What needs to be done ▸
Scan the entries for lines with the word "save", then copy those lines.

The data ▸
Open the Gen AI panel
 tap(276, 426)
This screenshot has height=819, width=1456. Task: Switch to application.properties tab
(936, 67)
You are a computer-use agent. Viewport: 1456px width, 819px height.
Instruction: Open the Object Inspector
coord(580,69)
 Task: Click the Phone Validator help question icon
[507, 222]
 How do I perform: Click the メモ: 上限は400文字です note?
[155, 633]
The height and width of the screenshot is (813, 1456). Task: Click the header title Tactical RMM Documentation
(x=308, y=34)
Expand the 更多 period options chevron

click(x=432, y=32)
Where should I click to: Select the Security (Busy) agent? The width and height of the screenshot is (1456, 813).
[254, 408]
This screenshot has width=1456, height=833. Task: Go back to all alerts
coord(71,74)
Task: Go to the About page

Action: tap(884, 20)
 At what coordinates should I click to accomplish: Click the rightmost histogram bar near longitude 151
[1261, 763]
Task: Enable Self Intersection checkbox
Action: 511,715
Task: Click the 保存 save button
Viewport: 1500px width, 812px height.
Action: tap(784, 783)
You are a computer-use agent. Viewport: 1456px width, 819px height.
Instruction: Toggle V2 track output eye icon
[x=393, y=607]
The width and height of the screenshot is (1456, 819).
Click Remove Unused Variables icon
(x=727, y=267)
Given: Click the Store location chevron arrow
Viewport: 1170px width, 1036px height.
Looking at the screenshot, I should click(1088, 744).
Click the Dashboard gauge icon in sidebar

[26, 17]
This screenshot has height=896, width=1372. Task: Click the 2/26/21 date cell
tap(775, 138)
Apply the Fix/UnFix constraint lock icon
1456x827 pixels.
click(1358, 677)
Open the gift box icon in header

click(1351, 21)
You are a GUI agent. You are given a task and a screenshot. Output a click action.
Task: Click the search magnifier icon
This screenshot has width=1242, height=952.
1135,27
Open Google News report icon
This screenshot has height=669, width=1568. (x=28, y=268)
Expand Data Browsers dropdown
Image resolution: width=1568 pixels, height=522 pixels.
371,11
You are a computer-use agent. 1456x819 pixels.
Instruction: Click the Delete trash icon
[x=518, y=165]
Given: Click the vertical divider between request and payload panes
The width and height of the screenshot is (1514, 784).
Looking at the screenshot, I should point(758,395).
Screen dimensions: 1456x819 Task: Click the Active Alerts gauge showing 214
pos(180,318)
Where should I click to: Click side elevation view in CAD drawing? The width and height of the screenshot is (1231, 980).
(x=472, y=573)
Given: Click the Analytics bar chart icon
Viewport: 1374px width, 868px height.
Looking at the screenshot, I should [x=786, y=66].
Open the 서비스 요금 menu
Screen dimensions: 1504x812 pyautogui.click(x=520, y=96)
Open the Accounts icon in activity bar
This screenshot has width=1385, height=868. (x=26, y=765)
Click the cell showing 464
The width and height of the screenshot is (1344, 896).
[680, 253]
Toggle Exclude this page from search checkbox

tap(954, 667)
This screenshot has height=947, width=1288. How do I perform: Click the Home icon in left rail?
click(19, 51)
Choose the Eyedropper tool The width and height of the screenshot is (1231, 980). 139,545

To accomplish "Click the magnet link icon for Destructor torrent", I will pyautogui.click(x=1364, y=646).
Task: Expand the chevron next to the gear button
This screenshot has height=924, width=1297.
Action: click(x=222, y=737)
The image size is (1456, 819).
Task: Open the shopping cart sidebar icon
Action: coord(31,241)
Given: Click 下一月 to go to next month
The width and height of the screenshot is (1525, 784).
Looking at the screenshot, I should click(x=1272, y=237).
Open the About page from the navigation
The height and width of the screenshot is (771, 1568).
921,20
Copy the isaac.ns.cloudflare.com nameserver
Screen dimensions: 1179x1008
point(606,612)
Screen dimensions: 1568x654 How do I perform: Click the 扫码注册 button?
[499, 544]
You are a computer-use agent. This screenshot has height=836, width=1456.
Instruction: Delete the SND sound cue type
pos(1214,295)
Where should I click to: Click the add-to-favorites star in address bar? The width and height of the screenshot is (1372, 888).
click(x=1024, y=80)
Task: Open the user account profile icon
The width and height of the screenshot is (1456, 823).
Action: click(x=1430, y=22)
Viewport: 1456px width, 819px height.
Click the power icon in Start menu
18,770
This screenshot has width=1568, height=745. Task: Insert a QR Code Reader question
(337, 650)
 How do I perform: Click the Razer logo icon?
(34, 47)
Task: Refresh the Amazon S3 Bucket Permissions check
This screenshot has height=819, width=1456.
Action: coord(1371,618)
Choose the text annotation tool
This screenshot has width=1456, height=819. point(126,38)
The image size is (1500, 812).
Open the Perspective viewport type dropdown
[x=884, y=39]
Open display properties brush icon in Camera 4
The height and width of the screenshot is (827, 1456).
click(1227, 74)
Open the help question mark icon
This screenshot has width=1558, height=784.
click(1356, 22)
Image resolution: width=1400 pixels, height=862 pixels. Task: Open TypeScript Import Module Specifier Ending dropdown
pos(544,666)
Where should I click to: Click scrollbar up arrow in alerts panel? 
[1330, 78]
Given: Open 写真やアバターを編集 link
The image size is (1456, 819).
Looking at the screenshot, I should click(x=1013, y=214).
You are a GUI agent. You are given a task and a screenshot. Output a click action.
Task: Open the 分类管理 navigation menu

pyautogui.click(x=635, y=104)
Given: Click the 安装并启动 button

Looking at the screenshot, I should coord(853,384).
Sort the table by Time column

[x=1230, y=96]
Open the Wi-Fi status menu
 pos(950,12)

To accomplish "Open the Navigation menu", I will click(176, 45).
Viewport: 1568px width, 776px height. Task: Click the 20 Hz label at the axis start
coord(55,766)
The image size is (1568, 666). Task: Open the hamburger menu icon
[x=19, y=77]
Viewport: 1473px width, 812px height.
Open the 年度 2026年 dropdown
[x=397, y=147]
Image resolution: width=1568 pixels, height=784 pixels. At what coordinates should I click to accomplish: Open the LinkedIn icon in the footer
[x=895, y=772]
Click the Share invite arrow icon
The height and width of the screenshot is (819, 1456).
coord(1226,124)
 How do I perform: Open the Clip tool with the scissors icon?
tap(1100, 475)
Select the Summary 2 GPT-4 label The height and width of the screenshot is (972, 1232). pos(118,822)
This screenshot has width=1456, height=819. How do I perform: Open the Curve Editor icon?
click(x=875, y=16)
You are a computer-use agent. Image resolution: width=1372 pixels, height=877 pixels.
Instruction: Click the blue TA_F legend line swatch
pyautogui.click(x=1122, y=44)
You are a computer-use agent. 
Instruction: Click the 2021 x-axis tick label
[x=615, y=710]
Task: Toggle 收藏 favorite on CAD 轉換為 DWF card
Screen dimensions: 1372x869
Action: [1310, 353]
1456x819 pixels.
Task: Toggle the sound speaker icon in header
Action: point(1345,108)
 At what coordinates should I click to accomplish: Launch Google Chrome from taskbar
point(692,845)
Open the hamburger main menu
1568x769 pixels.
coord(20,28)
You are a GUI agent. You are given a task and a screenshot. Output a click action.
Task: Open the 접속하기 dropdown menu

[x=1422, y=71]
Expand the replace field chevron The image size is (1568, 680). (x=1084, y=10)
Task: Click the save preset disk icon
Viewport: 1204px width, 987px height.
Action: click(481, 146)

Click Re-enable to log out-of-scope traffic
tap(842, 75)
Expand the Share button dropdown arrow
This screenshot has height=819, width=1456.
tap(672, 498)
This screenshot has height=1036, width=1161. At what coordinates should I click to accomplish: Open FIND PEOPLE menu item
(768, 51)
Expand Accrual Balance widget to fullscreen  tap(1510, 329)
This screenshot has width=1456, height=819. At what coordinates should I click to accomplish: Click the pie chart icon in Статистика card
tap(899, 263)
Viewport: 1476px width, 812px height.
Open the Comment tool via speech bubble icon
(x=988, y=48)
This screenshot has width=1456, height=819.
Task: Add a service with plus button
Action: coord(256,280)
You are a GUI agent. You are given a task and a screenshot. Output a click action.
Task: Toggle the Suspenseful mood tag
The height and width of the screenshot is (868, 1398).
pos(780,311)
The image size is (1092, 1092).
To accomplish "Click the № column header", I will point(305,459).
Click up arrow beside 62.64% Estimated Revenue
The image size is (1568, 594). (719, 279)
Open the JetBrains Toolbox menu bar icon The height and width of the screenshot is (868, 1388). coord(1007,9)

Exercise solution ▸
Task: Click the 保存 save button
Task: Click the save preset disk icon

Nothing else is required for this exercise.